WHAT YOU ARE ASKED TO DO: Nothing more is wanted than an exact repeat of the data below.

RECORDS PROVIDED:
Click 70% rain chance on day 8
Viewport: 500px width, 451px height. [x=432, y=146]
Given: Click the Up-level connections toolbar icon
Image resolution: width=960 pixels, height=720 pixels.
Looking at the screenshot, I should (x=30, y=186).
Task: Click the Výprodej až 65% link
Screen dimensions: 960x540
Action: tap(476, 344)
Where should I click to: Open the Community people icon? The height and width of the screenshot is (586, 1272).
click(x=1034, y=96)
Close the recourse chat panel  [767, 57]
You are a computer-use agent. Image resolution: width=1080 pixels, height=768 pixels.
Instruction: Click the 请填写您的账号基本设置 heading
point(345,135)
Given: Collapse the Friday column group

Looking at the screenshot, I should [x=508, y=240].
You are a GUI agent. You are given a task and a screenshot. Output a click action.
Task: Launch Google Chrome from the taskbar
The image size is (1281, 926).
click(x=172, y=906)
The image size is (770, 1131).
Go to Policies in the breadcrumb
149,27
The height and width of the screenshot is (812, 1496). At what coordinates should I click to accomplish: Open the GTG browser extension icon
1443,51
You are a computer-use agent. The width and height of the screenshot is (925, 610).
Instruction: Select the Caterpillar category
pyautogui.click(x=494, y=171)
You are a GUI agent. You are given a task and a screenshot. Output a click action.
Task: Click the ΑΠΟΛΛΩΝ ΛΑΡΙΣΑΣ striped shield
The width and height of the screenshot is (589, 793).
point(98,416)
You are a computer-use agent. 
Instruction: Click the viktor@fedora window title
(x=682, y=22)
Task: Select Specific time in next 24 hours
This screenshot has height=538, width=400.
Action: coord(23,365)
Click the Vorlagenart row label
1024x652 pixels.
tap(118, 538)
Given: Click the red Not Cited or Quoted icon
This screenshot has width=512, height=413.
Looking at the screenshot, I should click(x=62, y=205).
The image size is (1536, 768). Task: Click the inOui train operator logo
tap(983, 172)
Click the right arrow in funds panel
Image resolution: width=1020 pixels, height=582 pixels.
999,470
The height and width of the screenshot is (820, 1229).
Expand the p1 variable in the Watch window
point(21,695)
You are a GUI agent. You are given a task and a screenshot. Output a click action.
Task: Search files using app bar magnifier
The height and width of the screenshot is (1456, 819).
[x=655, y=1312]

ANSWER FOR THE TASK:
Click 70% rain chance on day 8
Viewport: 500px width, 451px height. [x=432, y=146]
Given: Click the Up-level connections toolbar icon
Image resolution: width=960 pixels, height=720 pixels.
Looking at the screenshot, I should (x=30, y=186).
Task: Click the Výprodej až 65% link
Screen dimensions: 960x540
Action: tap(476, 344)
Where should I click to: Open the Community people icon? The height and width of the screenshot is (586, 1272).
click(x=1034, y=96)
Close the recourse chat panel  [767, 57]
You are a computer-use agent. Image resolution: width=1080 pixels, height=768 pixels.
Instruction: Click the 请填写您的账号基本设置 heading
point(345,135)
Given: Collapse the Friday column group

Looking at the screenshot, I should [x=508, y=240].
You are a GUI agent. You are given a task and a screenshot. Output a click action.
Task: Launch Google Chrome from the taskbar
The image size is (1281, 926).
click(x=172, y=906)
The image size is (770, 1131).
Go to Policies in the breadcrumb
149,27
The height and width of the screenshot is (812, 1496). At what coordinates should I click to accomplish: Open the GTG browser extension icon
1443,51
You are a computer-use agent. The width and height of the screenshot is (925, 610).
Instruction: Select the Caterpillar category
pyautogui.click(x=494, y=171)
You are a GUI agent. You are given a task and a screenshot. Output a click action.
Task: Click the ΑΠΟΛΛΩΝ ΛΑΡΙΣΑΣ striped shield
The width and height of the screenshot is (589, 793).
point(98,416)
You are a computer-use agent. 
Instruction: Click the viktor@fedora window title
(x=682, y=22)
Task: Select Specific time in next 24 hours
This screenshot has height=538, width=400.
Action: coord(23,365)
Click the Vorlagenart row label
1024x652 pixels.
tap(118, 538)
Given: Click the red Not Cited or Quoted icon
This screenshot has width=512, height=413.
Looking at the screenshot, I should click(x=62, y=205).
The image size is (1536, 768). Task: Click the inOui train operator logo
tap(983, 172)
Click the right arrow in funds panel
Image resolution: width=1020 pixels, height=582 pixels.
999,470
The height and width of the screenshot is (820, 1229).
Expand the p1 variable in the Watch window
point(21,695)
You are a GUI agent. You are given a task and a screenshot. Output a click action.
Task: Search files using app bar magnifier
The height and width of the screenshot is (1456, 819).
[x=655, y=1312]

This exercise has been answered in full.